SUPPLIED RECORDS:

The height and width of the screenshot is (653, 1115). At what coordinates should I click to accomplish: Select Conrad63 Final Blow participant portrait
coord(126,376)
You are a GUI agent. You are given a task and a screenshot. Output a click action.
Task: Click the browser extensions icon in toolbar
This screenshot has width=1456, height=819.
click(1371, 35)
---
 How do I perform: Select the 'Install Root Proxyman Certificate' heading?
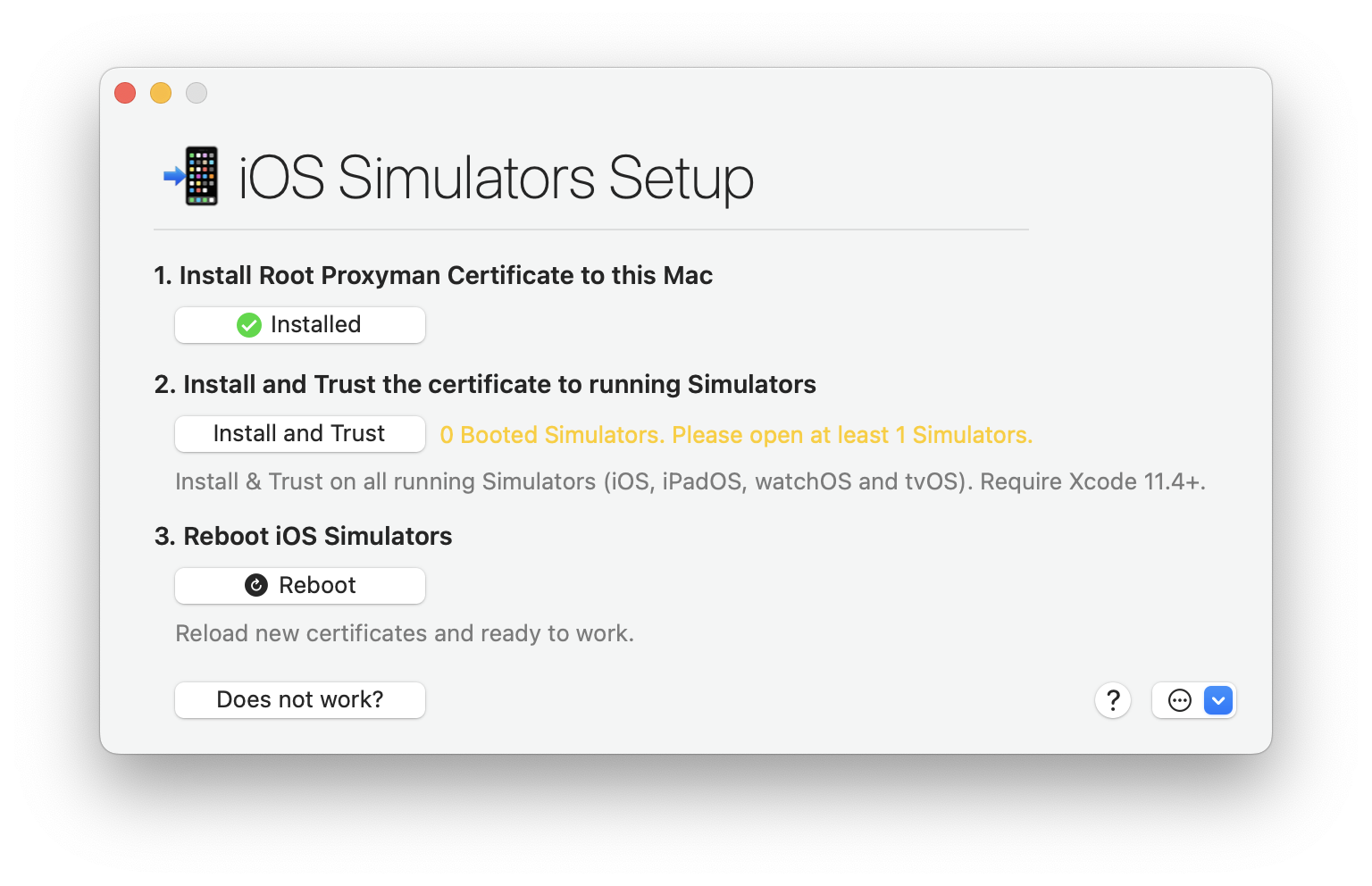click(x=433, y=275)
...
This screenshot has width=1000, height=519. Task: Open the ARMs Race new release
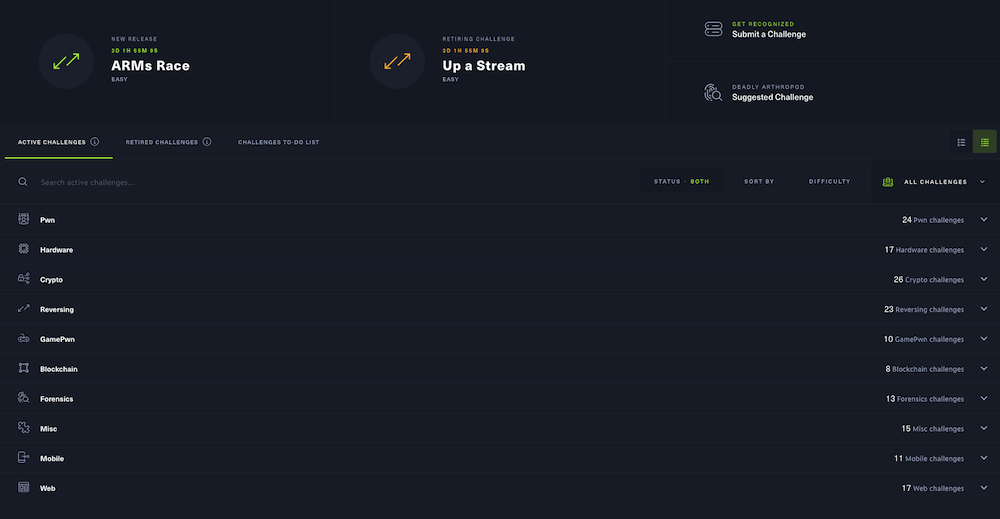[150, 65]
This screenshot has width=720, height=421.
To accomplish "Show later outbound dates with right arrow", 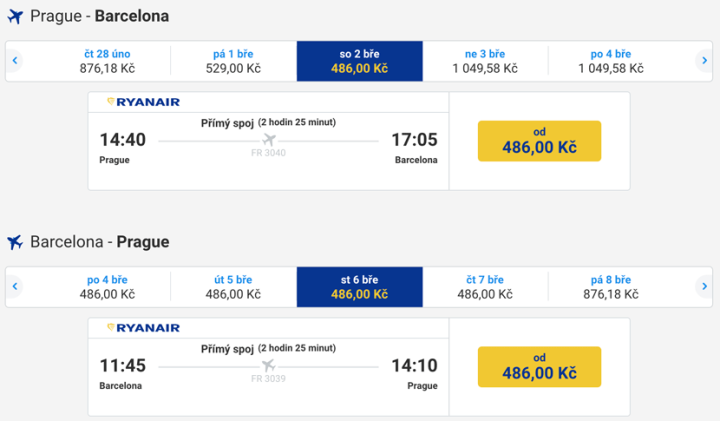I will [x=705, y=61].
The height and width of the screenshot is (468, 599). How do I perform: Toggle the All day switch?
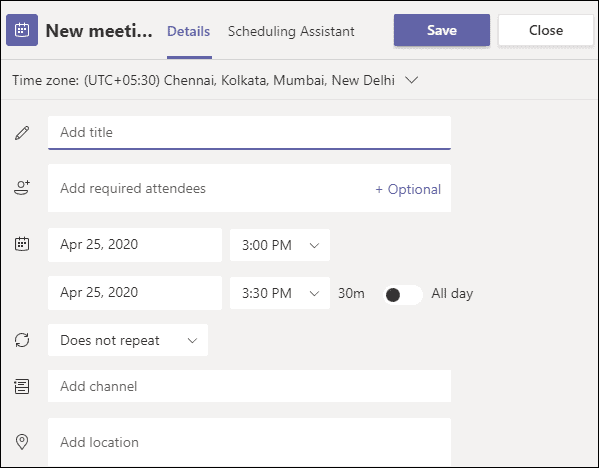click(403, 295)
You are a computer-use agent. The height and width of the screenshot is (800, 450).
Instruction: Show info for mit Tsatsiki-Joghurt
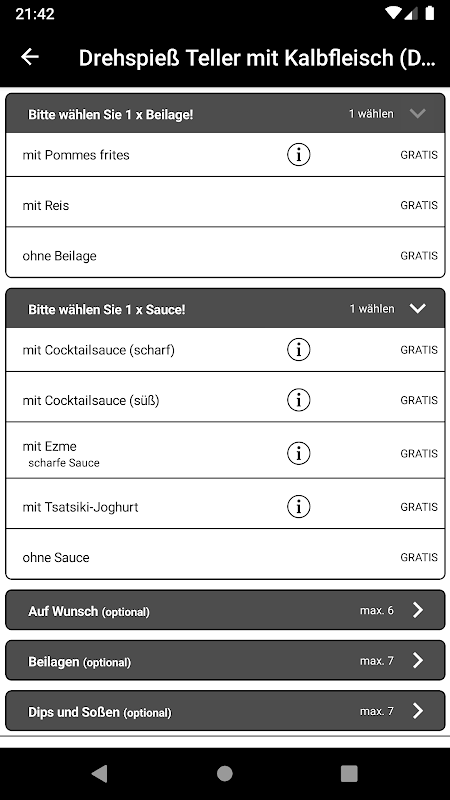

WORK ITEM: Looking back over the data above, restate word for word the lines that begin at the line with "You are a computer-use" and end at the line with "Instruction: Show info", inclusive.

WRITTEN RESPONSE:
You are a computer-use agent. The height and width of the screenshot is (800, 450).
Instruction: Show info for mit Tsatsiki-Joghurt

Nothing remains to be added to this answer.